Very recently, a new hadronic exotic state $\eta_1(1855)$ at the invariant mass spectrum of $\eta\eta^{'}$ was observed by the BESIII Collaboration.
According to its properties, such as the mass and decay width, the $\eta_1(1855)$ have been suggested to be a compact multi-quark state, a hadron
molecule, or a hybrid meson. In order to distinguish the various interpretations of the $\eta_1(1855)$, a Reggeized model combined with the vector
dominance model for $\eta_1(1855)$ photoproduction on the proton target is presented. The $\eta_1(1855)$ photoproduction is dominated by the $t$-channel
vector mesons $\rho$, $\omega$, and $\phi$ exchange. If the $\eta_1(1855)$ is a $s\bar{s}g$ hybrid meson, the Primakoff effect also should be included.

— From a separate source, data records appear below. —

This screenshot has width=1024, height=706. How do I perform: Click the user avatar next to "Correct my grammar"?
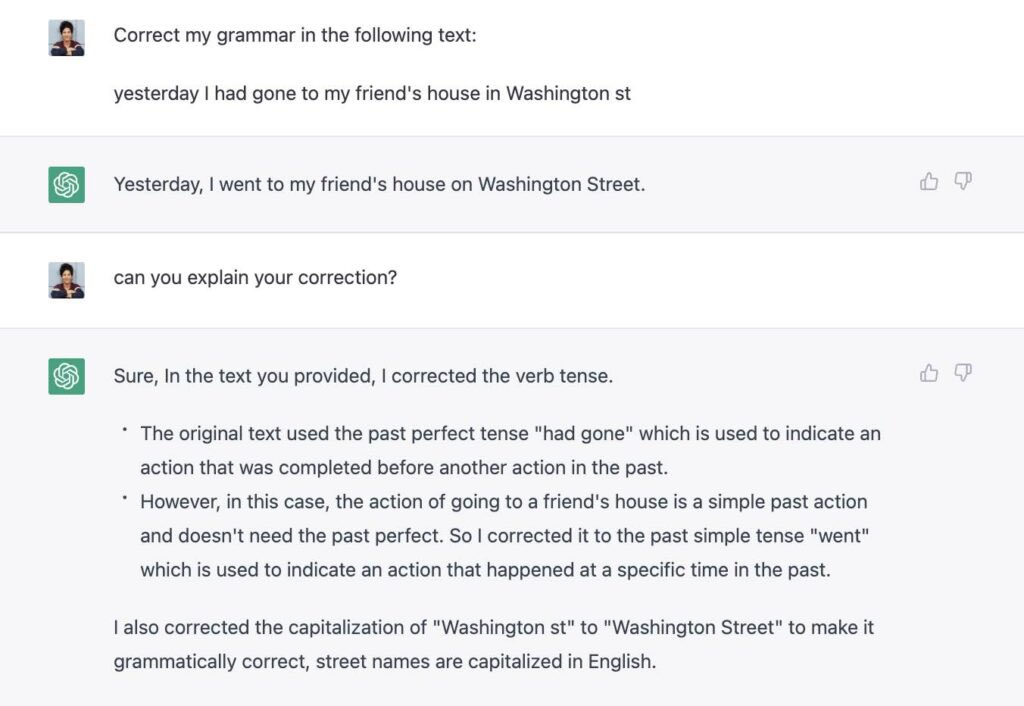point(67,38)
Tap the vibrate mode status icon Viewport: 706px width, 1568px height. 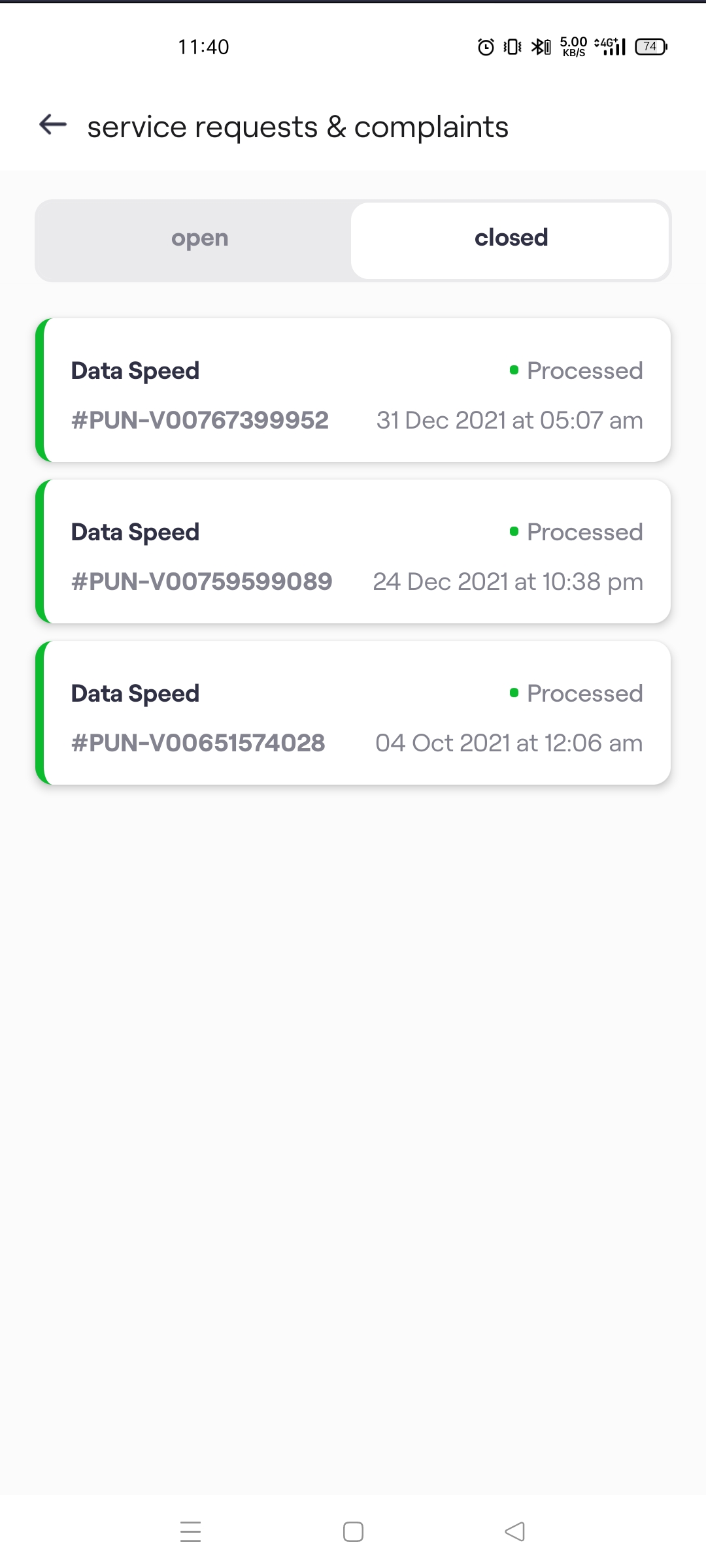[x=513, y=47]
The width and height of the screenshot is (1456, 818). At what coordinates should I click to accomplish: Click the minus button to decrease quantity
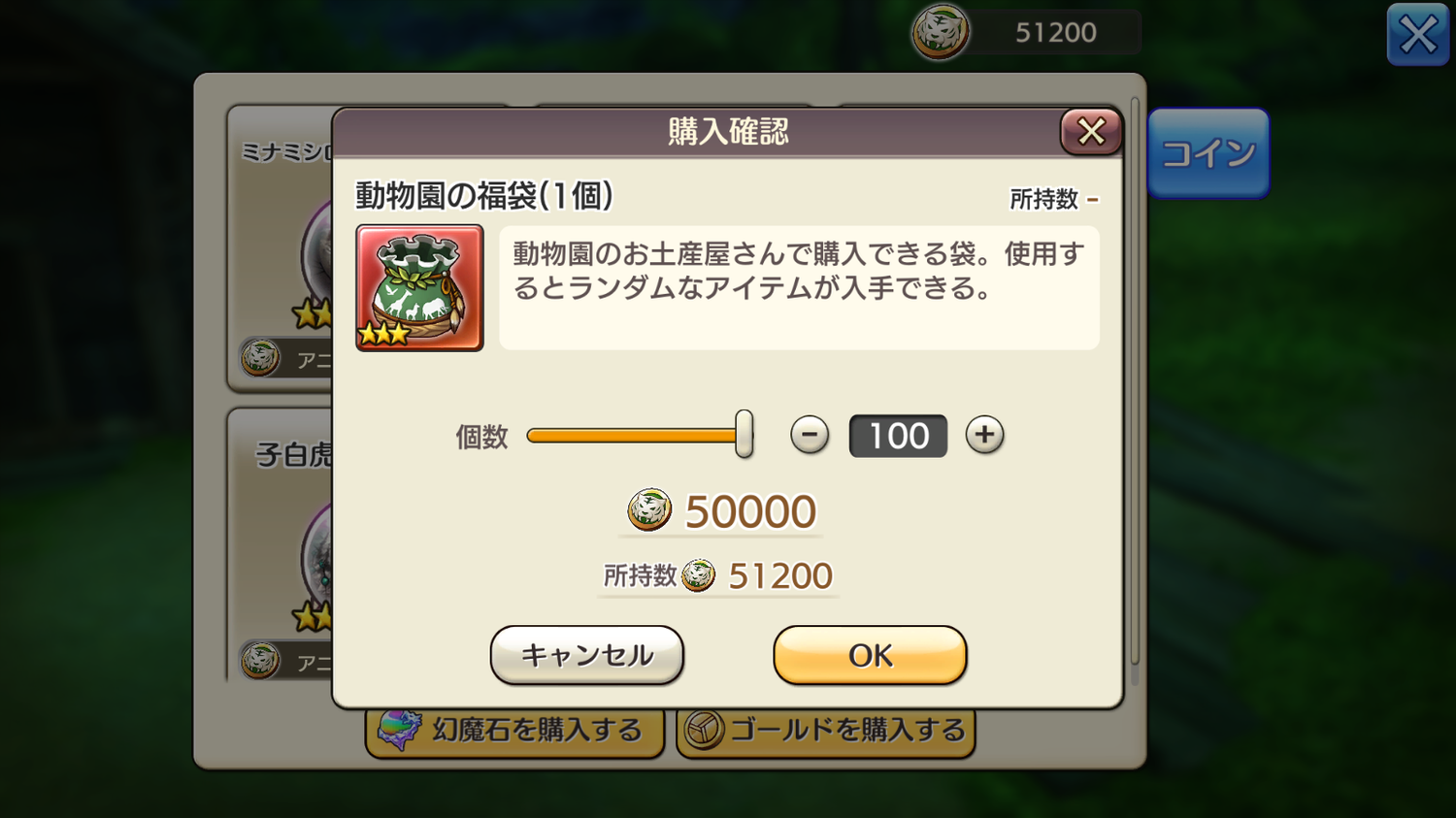(x=809, y=435)
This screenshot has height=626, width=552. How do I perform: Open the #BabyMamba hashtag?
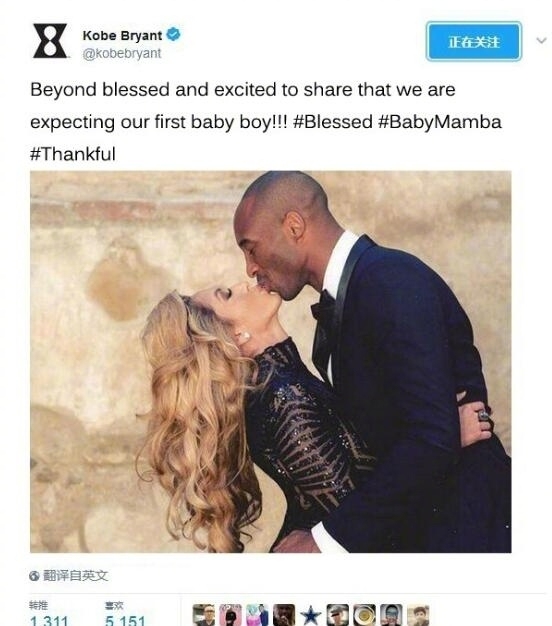[439, 121]
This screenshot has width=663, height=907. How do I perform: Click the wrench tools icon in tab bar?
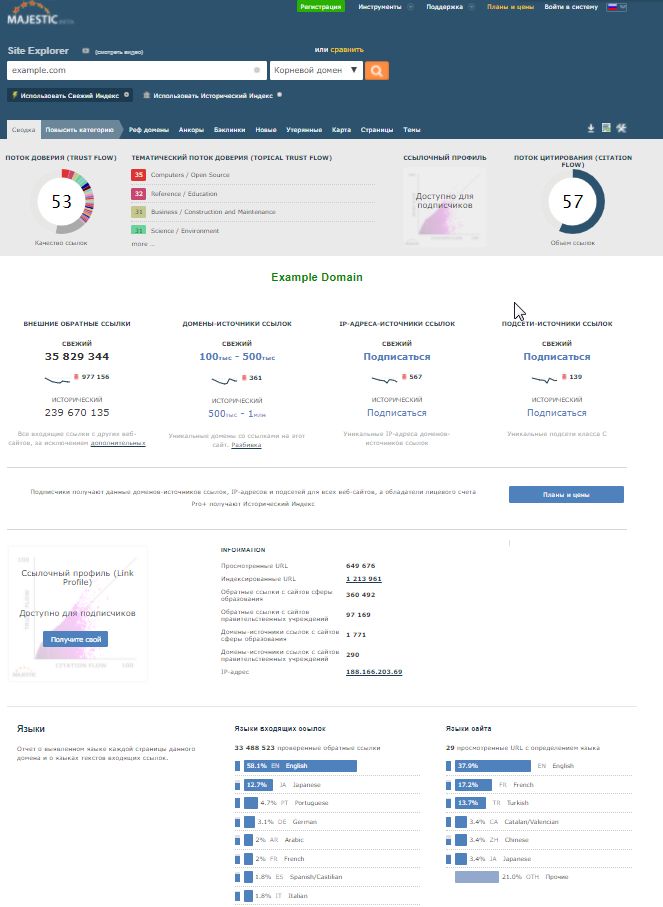pyautogui.click(x=621, y=128)
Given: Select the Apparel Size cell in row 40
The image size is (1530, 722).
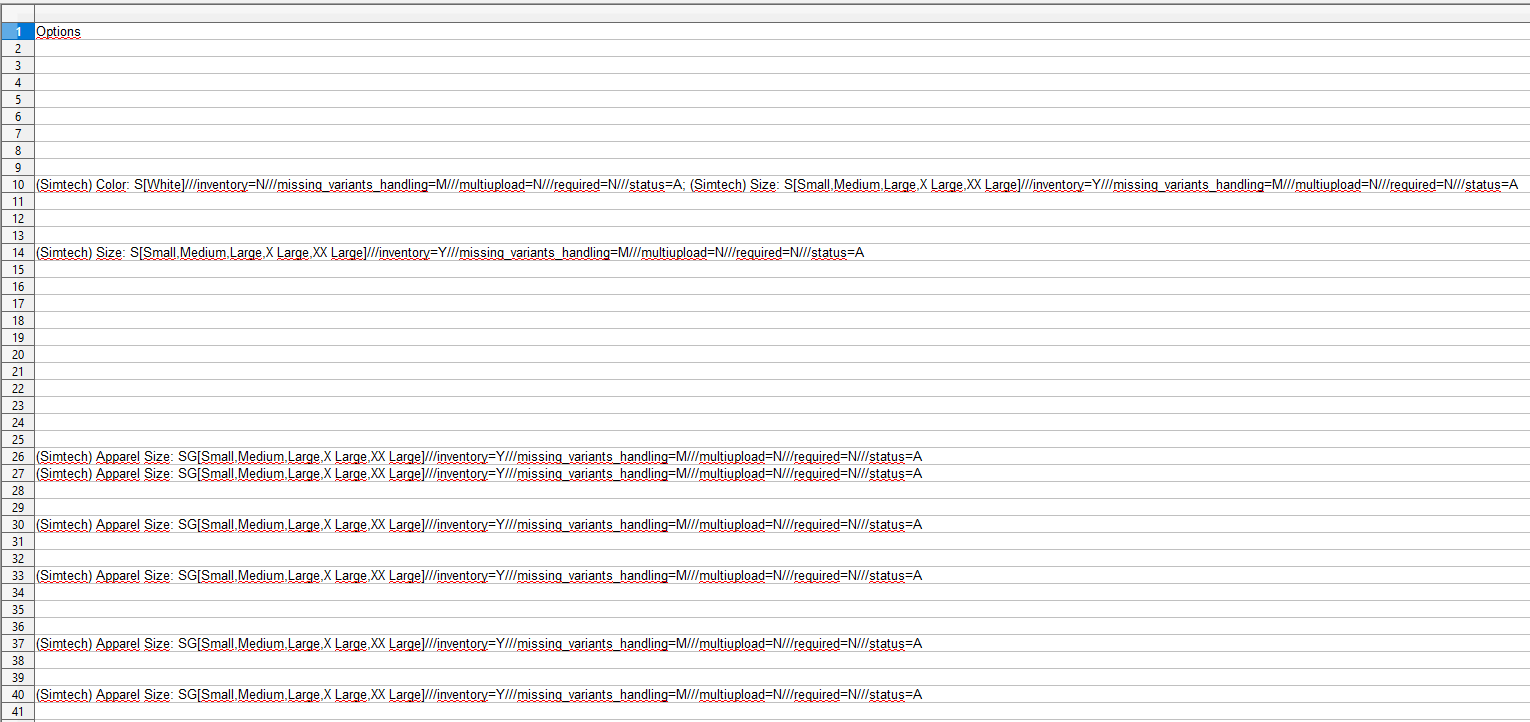Looking at the screenshot, I should pyautogui.click(x=478, y=694).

Our calculations show that the total cross section of the $\eta_1(1855)$ production via $\gamma{}p$ reaction can reach up to 0.276 pb for $\theta=15^{\circ}$
or 0.119 pb for $\theta=0^{\circ}$, about 0.0297$\%$ or 0.0128$\%$ of the total cross section obtained by considering the
$\eta_1(1855)$ as an $S$-wave $K\bar{K}_1(1400)$ molecule. We also find their line shapes are sizably different. If the $\eta_1(1855)$ is a molecular state,
the photoproduction of $\eta_1(1855)$ near the threshold offers a nice place to test its molecular nature. However, it should be better to take high energy,
at least above $E_{\gamma}=16.97$ GeV, to observe the production of $\eta_1(1855)$ if $\eta_1(1855)$ is a $s\bar{s}g$ hybrid meson. These results can be measured
in the GlueX experiment or Electron-Ion Collider in China to test the nature of the $\eta_1(1855)$.